What Will Give You An Advantage
- Expertise in big data infrastructure, distributed systems, data modelling, query processing and relational.
- Involved in the design of big data solutions with Spark/HDFS/MapReduce/Storm/Hive.
- Worked with different types of file-storage formats like Parquet, ORC, Avro, Sequence files, etc.
- Strong knowledge of data structures and algorithms.
- Understands how to apply technologies to solve big data problems and to develop innovative big data solutions.

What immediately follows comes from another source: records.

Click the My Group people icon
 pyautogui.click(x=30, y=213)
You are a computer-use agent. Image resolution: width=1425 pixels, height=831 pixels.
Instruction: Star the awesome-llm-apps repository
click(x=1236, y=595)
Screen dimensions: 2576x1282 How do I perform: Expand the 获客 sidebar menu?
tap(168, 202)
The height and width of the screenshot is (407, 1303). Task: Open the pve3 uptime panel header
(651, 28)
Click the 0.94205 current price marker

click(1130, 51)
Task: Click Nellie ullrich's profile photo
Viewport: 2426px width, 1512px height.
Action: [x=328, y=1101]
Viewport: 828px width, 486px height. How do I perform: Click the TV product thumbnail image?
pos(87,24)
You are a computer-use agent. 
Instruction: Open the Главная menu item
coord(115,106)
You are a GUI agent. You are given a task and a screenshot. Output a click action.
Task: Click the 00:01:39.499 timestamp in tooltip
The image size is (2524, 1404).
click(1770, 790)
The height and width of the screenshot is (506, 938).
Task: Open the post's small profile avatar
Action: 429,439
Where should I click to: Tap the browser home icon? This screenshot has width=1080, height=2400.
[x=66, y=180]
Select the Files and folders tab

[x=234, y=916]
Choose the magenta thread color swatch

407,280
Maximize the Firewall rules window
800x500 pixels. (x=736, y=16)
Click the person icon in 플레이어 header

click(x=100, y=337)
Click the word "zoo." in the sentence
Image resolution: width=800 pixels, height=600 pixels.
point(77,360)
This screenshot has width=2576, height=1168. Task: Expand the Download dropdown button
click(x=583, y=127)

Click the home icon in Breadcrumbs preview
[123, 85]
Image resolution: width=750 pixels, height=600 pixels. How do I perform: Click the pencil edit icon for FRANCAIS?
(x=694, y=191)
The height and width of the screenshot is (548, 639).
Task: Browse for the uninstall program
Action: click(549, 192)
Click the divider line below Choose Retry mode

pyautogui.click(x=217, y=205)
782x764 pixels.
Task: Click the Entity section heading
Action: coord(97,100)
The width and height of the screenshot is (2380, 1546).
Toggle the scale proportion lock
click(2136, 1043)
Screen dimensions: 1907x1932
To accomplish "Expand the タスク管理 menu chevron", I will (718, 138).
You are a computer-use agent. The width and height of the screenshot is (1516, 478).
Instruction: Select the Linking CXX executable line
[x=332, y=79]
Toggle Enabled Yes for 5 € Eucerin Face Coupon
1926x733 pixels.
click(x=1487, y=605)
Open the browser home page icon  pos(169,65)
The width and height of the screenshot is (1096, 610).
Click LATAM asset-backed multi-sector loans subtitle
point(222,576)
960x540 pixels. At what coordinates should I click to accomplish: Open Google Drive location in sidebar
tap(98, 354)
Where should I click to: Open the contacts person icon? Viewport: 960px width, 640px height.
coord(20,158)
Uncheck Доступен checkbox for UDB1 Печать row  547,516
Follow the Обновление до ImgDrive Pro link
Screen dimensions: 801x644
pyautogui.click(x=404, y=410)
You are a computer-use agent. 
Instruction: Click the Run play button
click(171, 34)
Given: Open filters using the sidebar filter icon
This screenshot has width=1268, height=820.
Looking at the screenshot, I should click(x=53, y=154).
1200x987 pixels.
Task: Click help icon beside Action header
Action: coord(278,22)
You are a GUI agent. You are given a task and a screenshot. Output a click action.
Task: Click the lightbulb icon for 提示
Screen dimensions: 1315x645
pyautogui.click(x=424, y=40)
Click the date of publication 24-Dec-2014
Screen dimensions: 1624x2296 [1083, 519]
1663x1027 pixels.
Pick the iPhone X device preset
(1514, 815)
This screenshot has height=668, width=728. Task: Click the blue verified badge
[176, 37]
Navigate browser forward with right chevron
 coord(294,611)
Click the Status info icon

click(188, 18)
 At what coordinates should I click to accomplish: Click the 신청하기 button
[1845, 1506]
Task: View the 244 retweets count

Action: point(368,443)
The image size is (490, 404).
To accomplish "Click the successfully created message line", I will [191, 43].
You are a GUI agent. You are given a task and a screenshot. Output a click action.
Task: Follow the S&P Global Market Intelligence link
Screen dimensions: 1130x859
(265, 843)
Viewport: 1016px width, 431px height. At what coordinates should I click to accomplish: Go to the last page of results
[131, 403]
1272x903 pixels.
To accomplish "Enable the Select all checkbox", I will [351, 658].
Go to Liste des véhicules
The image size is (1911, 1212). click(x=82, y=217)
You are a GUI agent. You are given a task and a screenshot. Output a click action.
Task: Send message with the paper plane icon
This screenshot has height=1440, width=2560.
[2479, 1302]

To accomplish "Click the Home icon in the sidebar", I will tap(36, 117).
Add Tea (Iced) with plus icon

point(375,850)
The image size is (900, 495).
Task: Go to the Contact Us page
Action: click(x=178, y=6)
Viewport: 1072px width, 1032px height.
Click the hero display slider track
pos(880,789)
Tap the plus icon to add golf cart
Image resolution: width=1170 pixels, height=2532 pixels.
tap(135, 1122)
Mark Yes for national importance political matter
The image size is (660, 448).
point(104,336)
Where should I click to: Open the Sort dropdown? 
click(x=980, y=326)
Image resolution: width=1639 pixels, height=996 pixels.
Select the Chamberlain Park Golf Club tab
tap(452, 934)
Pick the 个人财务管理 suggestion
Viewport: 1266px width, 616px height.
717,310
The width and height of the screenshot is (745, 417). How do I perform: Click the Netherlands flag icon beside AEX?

- Someone with entrepreneurial mind-set delivering quick and efficient solutions with good design and architectural patterns will be preferred.
Who You Are
- B.E / B.Tech / M.E / M.Tech / M.S in Computer Science or software engineering.
- Experience of 2-6 Years working with Big Data technologies.
- Open to embrace the challenge of dealing with terabytes and petabytes of data on a daily basis. If you can think out of the box have good code discipline, then you fit right in.